Low Budget Screenplays – From Blank Screen to the Silver Screen
In my opinion and experience, the minimum budget for a movie that has a superb script and can work in just a few locations is £300k / $500k. With that level of budget, it is possible to produce a film that has professional production values and will have a genuine chance in the market – but only if the script is good. The script, at that budget level, is more important than for a film with a budget of $50M because it has to be a compelling story without special effects, car crashes, explosions and genuine stars. Ironically, it is only when writing a screenplay for a budget of $500k that the screenwriter has the satisfaction of seeing most of what he or she wrote make it to the big screen, especially if the writer is also the director. That rarely happens with studio pictures. Most screenplays, even when commissioned, rarely see the light of a projector lamp. There are writers in Hollywood who earn a very good living rewriting other writers’ screenplays, which permanently remain “in development”. As much fun as it is to earn good money tapping away on a laptop, many Hollywood writers secretly yearn to make their own low budget movie where the words they put in the mouths of their characters actually get to the final cut.

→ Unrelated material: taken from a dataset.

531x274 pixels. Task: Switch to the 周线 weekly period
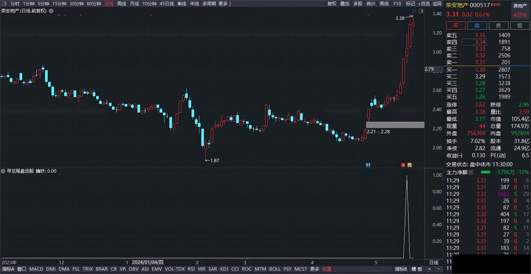[122, 3]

Once you have decided to write a brilliant, low budget screenplay, there are some techniques that can really stack the odds a little more in your favour. Deciding the genre of your script is key and this is where most low budget filmmakers go wrong. Audiences are quite happy to see a low budget independent film if it says something different to the studios. To some extent the studios have trespassed into the indy mind-set and have produced studio movies that have a strong independent feel but, on the whole, it is wisest to choose a genre that is not mainstream. In other words, do not try to make an action/adventure film on a shoestring, or an ultra low budget romantic comedy. Those genres are Hollywood staples and should not be challenged. The most profitable area for an independent movie is horror or suspense thriller. Hollywood movies in those genres that could have been made for $500k include ‘The Others’ and ‘The Strangers’. Although very different i.e. ‘The Others’ is a scary ghost story and ‘The Strangers’ is a suspense horror/thriller, both films take place in remote locations, have small casts and are perfect examples of the kind of movie that can be both ultra low budget and effective.

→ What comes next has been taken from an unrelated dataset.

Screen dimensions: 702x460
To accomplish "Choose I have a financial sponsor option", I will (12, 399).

There are many writers who have enjoyed a certain amount of success writing screenplay commissions but get frustrated when their screenplays never make it into production. Several years ago, I wrote a screenplay that is set in a girls’ boarding school in a remote part of the English countryside. I decided to create a story that takes place during the half term holiday so that all the students would be away from the school. My genre was suspense thriller and my principal characters were women. Everyone I showed the screenplay to could immediately see its appeal: a big, deserted, scary building; a beautiful 18-year-old girl in peril and some very sinister goings-on, complemented by a few surprising plot twists. The eventual film, ‘Out of Bounds’ cost £500k ($800k) and came onto the market without any fanfare or promotion but it has done well. Why? I think it’s because the location of the remote boarding school immediately gives the story atmosphere; the characters are strong and well-drawn and, most important of all, the acting is superb.
Without quality, professional acting, a low budget film will remain a vanity project. But, get the script right, a good location and a gifted cast, the funding will come and the market will buy as long as the story grips.